Young Women in Lung Cancer Alert







WOMEN smokers were given a stark lung cancer warning yesterday.
Not only are they far more likely than men to develop the killer disease, but it hits them at a younger age and after fewer cigarettes.

 Young Women in Lung Cancer Alert


The new research findings raise the prospect of a lung cancer epidemic among the increasing numbers of young women who smoke. U.S. scientists established that women are genetically much more vulnerable to lung cancer.

The study also found what is believed to be the first evidence that nicotine triggers the cancer mechanism.

'This is a wakeup call for women who smoke, particularly teenagers,' said Dr Sharon Shriver, one of the research team at the University of Pittsburgh.

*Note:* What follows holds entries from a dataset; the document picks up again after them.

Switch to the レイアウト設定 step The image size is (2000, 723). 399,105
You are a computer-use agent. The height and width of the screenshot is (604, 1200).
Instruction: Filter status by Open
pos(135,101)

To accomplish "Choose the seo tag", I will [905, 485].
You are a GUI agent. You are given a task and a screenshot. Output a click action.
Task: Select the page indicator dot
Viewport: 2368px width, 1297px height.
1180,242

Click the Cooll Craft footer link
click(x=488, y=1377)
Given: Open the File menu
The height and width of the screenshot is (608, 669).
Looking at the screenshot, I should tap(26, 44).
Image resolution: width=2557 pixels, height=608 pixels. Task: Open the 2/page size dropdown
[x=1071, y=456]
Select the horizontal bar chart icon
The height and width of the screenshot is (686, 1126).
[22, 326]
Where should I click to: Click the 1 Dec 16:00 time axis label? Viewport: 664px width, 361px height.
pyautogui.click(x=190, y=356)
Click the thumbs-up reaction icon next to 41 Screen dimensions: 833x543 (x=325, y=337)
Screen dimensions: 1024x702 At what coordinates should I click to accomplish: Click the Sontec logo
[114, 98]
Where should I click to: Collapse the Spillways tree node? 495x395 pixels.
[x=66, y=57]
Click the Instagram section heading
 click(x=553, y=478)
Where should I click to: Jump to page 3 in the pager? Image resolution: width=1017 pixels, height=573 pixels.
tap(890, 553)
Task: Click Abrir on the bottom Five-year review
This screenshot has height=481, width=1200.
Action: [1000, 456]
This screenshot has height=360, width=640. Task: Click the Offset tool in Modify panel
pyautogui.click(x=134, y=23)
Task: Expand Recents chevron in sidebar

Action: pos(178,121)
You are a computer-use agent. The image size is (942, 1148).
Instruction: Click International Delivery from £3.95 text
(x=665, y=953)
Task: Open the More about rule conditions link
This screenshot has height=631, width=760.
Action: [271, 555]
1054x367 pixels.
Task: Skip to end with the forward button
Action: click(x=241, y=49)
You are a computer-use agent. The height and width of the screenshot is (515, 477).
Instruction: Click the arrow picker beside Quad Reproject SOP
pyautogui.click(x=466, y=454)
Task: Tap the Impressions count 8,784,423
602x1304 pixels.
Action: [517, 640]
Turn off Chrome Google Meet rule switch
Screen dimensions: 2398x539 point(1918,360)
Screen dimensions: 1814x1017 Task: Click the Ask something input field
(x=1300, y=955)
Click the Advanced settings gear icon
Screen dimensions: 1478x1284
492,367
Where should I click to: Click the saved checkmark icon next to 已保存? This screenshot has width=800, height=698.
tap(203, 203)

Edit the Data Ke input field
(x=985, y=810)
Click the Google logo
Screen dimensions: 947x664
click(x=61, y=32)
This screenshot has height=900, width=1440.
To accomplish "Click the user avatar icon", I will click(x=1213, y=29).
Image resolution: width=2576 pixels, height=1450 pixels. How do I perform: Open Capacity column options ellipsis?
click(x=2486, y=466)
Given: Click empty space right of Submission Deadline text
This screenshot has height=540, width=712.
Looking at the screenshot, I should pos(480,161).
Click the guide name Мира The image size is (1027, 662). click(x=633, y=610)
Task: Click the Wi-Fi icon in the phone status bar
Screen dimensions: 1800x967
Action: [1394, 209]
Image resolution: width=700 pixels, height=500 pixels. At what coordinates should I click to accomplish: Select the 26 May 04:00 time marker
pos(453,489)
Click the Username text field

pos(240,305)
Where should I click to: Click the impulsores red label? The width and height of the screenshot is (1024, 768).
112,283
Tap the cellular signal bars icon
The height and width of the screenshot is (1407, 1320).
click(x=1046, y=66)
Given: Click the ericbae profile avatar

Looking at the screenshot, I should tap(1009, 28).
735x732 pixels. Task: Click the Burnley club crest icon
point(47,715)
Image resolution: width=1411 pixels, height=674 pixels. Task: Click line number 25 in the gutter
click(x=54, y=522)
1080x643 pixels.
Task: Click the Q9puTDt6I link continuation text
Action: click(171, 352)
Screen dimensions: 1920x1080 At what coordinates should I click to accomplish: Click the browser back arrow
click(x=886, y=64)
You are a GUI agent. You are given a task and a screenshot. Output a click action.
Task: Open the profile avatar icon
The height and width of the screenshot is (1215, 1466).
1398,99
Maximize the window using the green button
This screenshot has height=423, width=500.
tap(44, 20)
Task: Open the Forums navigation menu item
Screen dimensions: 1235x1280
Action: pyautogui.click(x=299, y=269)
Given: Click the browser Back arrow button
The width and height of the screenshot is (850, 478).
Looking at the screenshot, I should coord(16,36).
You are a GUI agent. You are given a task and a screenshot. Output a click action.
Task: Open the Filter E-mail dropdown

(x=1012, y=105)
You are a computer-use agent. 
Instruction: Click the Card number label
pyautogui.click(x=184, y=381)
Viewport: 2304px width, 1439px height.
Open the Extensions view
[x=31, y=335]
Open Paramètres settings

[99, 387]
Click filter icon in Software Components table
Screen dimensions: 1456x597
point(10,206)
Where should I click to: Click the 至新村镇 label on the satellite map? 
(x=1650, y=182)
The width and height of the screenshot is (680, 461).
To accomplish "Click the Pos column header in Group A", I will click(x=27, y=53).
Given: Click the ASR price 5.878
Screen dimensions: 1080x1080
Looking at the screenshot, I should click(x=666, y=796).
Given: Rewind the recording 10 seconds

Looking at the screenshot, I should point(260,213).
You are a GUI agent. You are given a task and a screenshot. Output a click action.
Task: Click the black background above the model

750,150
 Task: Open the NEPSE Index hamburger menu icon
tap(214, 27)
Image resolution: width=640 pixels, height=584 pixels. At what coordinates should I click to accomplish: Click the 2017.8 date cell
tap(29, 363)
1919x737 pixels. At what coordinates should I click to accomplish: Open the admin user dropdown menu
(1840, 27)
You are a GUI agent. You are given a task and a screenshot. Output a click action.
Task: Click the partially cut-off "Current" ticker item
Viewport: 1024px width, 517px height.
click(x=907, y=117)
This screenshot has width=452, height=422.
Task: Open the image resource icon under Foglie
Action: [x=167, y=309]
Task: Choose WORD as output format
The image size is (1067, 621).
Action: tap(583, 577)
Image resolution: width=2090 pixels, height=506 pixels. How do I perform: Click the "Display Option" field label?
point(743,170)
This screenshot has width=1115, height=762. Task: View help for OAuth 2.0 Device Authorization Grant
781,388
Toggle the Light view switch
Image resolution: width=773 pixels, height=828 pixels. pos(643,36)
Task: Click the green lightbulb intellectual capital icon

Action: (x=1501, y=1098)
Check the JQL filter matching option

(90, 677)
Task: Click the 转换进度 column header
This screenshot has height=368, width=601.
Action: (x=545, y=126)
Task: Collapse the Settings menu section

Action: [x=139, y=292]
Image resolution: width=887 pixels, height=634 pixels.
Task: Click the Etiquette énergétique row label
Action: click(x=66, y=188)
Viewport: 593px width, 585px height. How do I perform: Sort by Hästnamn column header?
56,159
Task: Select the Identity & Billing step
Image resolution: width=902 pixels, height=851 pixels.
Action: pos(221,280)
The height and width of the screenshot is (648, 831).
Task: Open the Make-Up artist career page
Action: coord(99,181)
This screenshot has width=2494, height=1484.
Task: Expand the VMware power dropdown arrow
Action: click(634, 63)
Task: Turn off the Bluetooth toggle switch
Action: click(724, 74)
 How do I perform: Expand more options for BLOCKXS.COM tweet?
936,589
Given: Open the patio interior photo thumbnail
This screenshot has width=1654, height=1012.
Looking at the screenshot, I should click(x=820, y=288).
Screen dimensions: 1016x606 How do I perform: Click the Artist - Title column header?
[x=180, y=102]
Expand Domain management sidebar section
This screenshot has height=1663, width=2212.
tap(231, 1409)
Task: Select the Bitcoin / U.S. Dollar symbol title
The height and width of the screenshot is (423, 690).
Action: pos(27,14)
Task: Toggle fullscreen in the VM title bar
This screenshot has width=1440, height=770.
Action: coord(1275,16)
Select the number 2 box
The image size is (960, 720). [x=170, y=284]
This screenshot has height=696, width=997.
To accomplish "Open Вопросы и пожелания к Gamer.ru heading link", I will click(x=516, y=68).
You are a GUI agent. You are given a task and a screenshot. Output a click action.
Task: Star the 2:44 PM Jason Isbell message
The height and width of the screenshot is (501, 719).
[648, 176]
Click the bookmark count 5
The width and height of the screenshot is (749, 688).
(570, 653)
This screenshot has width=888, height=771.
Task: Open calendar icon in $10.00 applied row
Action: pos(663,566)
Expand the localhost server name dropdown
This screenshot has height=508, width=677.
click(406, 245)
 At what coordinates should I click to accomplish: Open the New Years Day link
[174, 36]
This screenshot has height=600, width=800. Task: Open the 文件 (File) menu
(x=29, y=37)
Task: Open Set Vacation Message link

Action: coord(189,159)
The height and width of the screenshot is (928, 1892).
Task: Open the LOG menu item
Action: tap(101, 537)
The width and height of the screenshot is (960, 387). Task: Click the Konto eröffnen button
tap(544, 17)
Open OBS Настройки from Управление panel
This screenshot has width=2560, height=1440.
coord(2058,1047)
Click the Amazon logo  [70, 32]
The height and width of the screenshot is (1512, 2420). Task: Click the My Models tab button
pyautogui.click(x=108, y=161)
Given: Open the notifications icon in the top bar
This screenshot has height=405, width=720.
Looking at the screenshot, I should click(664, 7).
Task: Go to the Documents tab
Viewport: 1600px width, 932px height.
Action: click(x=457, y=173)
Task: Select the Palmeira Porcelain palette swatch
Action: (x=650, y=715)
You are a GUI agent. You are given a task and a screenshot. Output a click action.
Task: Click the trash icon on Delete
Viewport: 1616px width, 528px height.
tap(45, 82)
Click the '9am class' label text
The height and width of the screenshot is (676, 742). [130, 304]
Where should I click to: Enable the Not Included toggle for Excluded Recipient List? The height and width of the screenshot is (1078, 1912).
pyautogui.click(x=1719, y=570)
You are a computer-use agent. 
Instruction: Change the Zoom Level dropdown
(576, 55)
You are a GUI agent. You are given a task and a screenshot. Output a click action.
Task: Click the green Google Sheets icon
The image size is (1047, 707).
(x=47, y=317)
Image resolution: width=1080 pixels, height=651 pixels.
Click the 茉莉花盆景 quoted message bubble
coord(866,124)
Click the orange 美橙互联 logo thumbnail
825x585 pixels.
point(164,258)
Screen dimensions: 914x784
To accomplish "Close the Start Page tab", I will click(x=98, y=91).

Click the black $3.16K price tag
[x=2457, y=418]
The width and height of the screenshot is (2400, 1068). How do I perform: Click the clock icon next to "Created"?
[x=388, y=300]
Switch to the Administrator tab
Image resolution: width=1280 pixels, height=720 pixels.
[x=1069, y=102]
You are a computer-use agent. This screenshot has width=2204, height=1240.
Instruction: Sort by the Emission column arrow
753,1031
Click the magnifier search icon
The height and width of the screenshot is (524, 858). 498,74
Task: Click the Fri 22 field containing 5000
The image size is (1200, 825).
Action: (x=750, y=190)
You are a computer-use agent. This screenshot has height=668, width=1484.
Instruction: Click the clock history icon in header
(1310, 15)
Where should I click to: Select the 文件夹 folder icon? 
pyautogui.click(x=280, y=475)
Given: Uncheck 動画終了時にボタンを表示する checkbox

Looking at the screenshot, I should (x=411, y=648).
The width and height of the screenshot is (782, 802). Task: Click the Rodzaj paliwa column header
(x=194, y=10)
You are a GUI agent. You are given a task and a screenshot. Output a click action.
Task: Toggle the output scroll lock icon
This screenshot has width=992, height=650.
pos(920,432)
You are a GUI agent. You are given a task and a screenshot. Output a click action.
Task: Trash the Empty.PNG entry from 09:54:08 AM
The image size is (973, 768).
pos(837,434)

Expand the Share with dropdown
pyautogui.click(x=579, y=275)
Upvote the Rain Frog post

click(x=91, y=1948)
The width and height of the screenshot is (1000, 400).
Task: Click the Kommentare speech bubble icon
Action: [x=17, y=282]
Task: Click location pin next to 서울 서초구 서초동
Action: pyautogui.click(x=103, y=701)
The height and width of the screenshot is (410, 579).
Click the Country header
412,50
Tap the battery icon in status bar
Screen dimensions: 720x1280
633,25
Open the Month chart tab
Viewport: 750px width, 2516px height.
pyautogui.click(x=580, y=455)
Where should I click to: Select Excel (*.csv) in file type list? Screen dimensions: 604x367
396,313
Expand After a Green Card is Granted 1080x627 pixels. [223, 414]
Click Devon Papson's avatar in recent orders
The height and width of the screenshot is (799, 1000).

'The message is that they should stop, or, better yet, never start.' The discovery has huge implications for women's health.

Smoking rates among young women have actually increased in recent years and teenage girls are now a third more likely than boys to start the habit.

In some parts of Britain lung cancer is already the most common cause of cancer death among women.

The Pittsburgh researchers examined lung tissue samples from both men and women for

a protein called GRPR, which drives the growth of cancers.

The scientists found GRPR in 55 per cent of non-smoking women and 75 per cent of those with fewer than 25 pack-years of smoking (a pack-year is one pack of 20 cigarettes smoked each day for a year).

In contrast, none of the male non-smokers and only 20 per cent of those with 25 pack-years or fewer were producing the protein, according to a report in the Journal of the National Cancer Institute.

The difference comes because the GRPR gene is carried on the X chromosome, of which women have two and men only one. Although such duplicate genes are normally inactive, GRPR may be an exception.

The gene plays a key role in lung development but is inactive in adults unless stimulated by something like cigarette smoke.

Dr Shriver said: 'Women may be at increased risk because they have two copies of the gene that are inducible by nicotine, while men only have one.

Another possibility is that one GRPR gene in women is chronically active, even before exposure to nicotine.